I guess it depends on the trap, some go off at the littlest 
vibration (ours is like that and you've to be very careful around it)..do ask a rescue group..I know some kittens can be just pick up but in that little one case you need more of a trap..good luck and thanks for looking after these kittens


----------



## rosalie (Oct 9, 2003)

I hope you have a rescue group close, I goggled Ohio rescue & came up with several..but if it's like in Nebraska where I live they are far away, anyways I do hope you can contact one.


----------



## Birdgirl (Apr 6, 2005)

A rescue group is letting me borrow one because I am _supposed _ to catch Sadie and get her spayed on the 16th ( thats if she comes back ). I could probably get the trap on the 14th.
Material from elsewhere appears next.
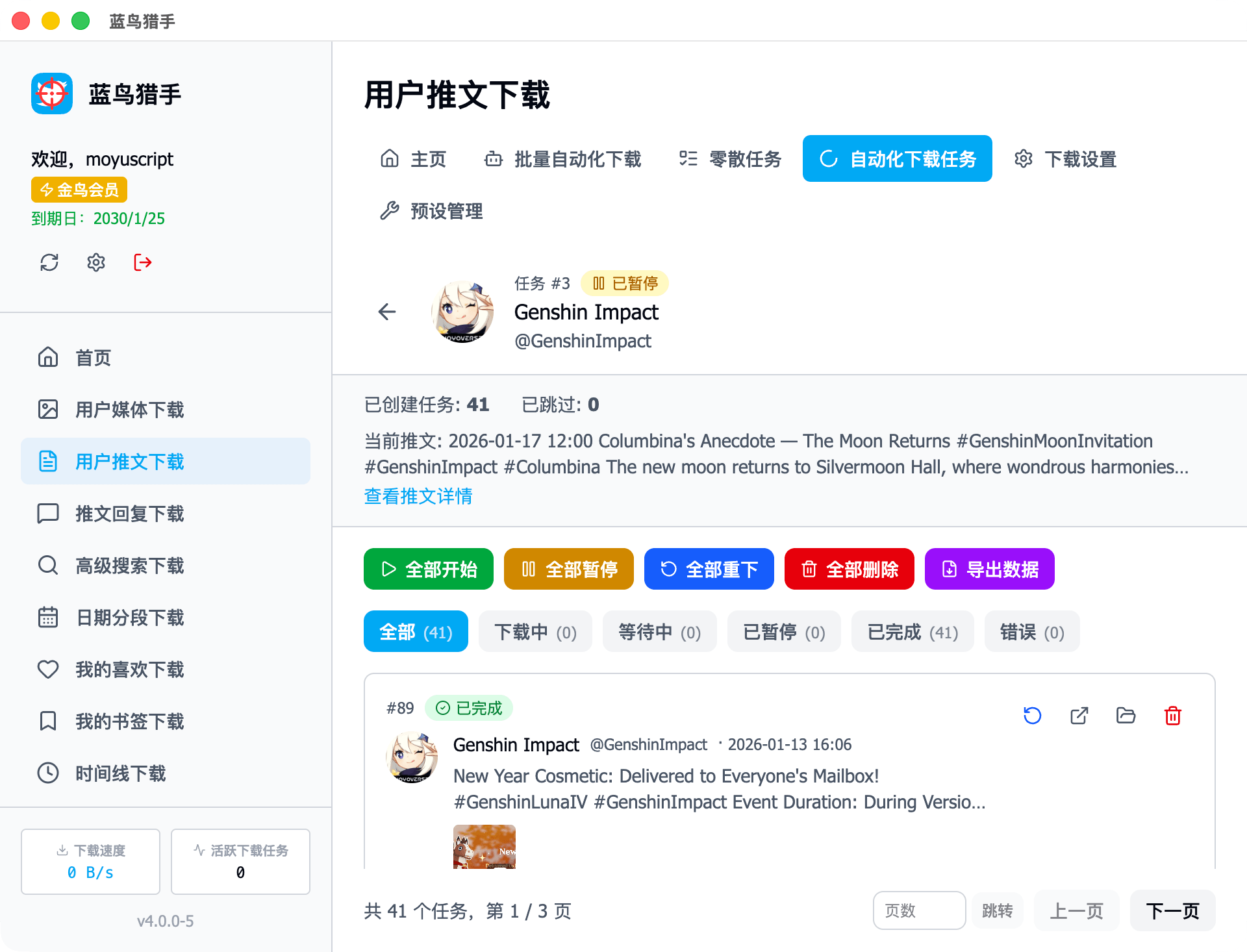Open the 查看推文详情 link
I can't wait to get the little guy inside. I hope this works.


----------



## Birdgirl (Apr 6, 2005)

I caught him (or her)   !! He has been hanging out in my laundry room at night till it gets light out. I have been opening up the door and sitting there talking to him. I opened up the door,hid behind it and waited for him to come in ( he has been coming in a little to get food). When he came in I closed the door behind him. He was not happy and ran into my bathroom. So.... now he is in my bathroom. Poor little guy is scared to death. I'm sooo glad I finally caught him. He is all black and so cute. Any tips on getting him used to people?


----------



## Nell (Apr 7, 2005)

Yay! Good job!
Any idea how old the little guy is?

I've found this article to be very helpful:
Taming Feral Kittens

This site also has good information: http://www.caws.org/taming.html

It takes patience, but its well worth it!


----------



## Birdgirl (Apr 6, 2005)

He is around 8 weeks old. Thanks for the links


----------



## Megan1216 (Nov 28, 2004)

I'm glad you caught the fella. I hope he will over time get to be ok with people. :wink: How nice of yo to look after the kitten. I'm sure he/she appreciates it very much!


----------



## Sweetvegan74 (Jun 18, 2005)

*live trap*

Borrow a Live trap from a humane soceity, tuna or mackeral works really well


----------



## Birdgirl (Apr 6, 2005)

She is getting better every day. She is back with her brother and that is helping alot. She will let me pet her without running now. But she is still a little shy. If I sit down on the floor she will come and sit down next to me and let me pet her ( purring like crazy ). She will even come and sit in my lap if I sit there long enough. She is such a little cutie  .


----------



## JerodB (Feb 15, 2005)

so werid, i caught a "feral" cat under my moms car and now its like a normal cat


----------